Mais au-delà même du soutien que les grévistes ont pu trouver dans la population, c’est du côté des organisations qu’il existe une grosse réserve de soutien potentiel, notamment financier. Si La France Insoumise a apporté une contribution petite au vu de ses moyens importants, les organisations du mouvement ouvrier auraient pu elles aussi mettre plus de poids dans la balance. L’absence totale tout au long de la grève de FO, syndicat majoritaire de l’hôpital, est un véritable scandale.
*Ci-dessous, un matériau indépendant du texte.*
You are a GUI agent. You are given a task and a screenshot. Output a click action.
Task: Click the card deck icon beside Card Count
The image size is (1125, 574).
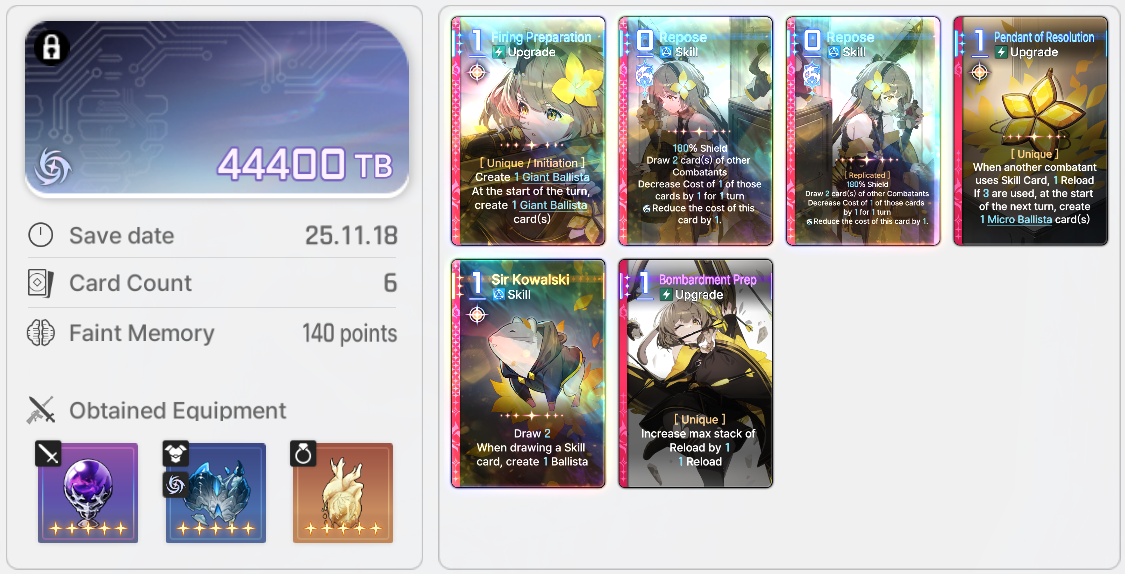40,283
De son côté, la CGT, à commencer par le syndicat CGT du CHU, est l’organisation qui a le plus soutenu les grévistes, y compris matériellement avec une aide financière de plusieurs milliers d’euros, répartis entre différents syndicats locaux, l’Union Locale et la fédération Ports et Docks suite aux sollicitations des grévistes.

Toutefois, ce soutien paraît en décalage avec l’ampleur de la grève des salariés d’ONET. Au-delà de la réponse à leurs sollicitations et d’apporter du soutien en conférence de presse ou pour l’organisation de rassemblements, les grévistes auraient pu avec l’aide de l’Union Départementale, l’Union Locale et la CGT du CHU lancer une grande campagne de solidarité auprès de tous les adhérents de la CGT du département. Cela aurait été l’occasion de faire de cette grève un événement majeur de l’automne à Montpellier, et aurait permis d’organiser plus activement tout le soutien qui s’est exprimé.
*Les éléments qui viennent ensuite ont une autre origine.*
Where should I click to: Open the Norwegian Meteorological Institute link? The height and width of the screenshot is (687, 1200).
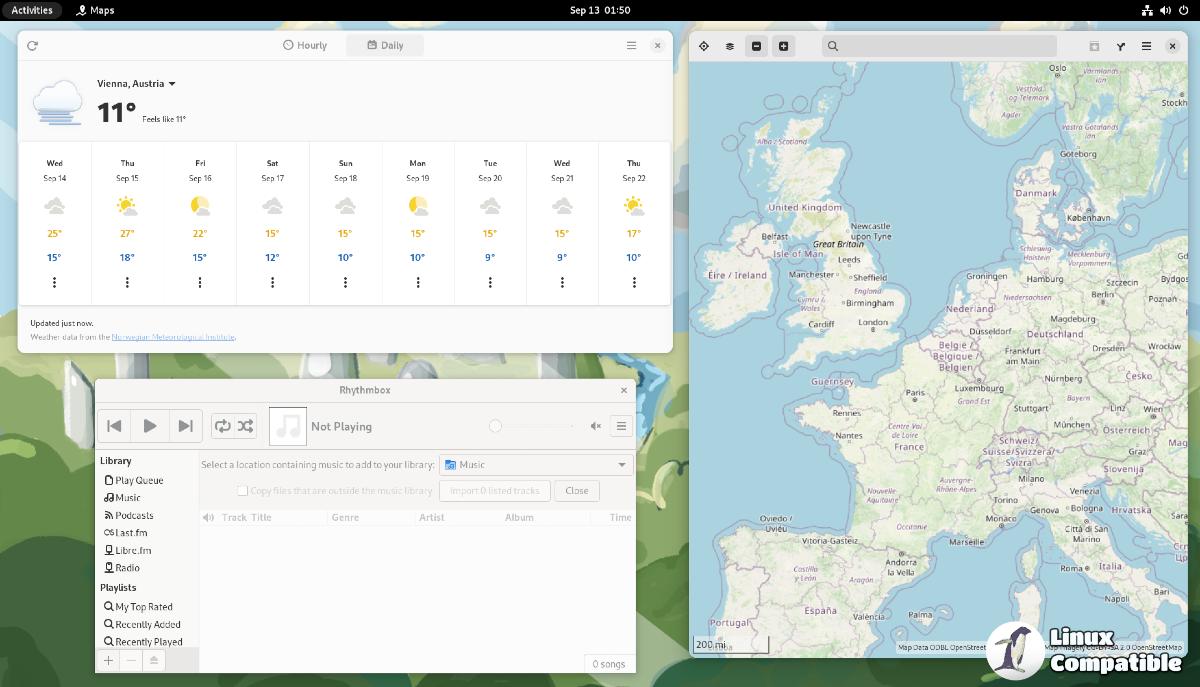[173, 337]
Au-delà même de Montpellier, une telle lutte historique, d’un des secteurs les plus exploités et les plus précaires du monde du travail, aurait pu avoir une portée symbolique majeure pour toute notre classe sociale qui subit l’inflation. Alors que le gouvernement repasse à l’offensive depuis la rentrée, les organisations du mouvement ouvrier ont comme responsabilité de montrer la voie à suivre pour mettre un coup d’arrêt aux réformes antisociales et au patronat. En se saisissant à échelle nationale de la principale grève du pays avec celle d’Emmaüs, la CGT aurait permis de mettre une pression beaucoup plus grande sur l’entreprise et peut-être d’arracher une victoire pour montrer la voie à des centaines de milliers de travailleurs exploités.

Ces deux éléments – élargir au maximum la grève et chercher le plus possible de soutien – sont donc essentiels pour faire céder un patronat radicalisé qui ne comprend que le rapport de force. S’ils ont manqué aux grévistes d’Onet cette fois-ci, ils sont autant de leçons sur lesquelles pourront s’appuyer les grévistes pour leurs prochaines luttes, en plus des deux principaux acquis de la grève.

D’une part, plusieurs d’entre eux sont bien décidés à renforcer la section CGT, qui pourrait devenir un syndicat combatif et dynamique de la ville. D’autre part, toutes et tous ont aujourd’hui comme formidable acquis d’avoir pris part à une grève dans laquelle loin de la passivité et de l’écrasement subi dans le cadre du travail, ils ont pu relever la tête et s’affirmer comme de réels combattants faisant preuve d’un courage exceptionnel.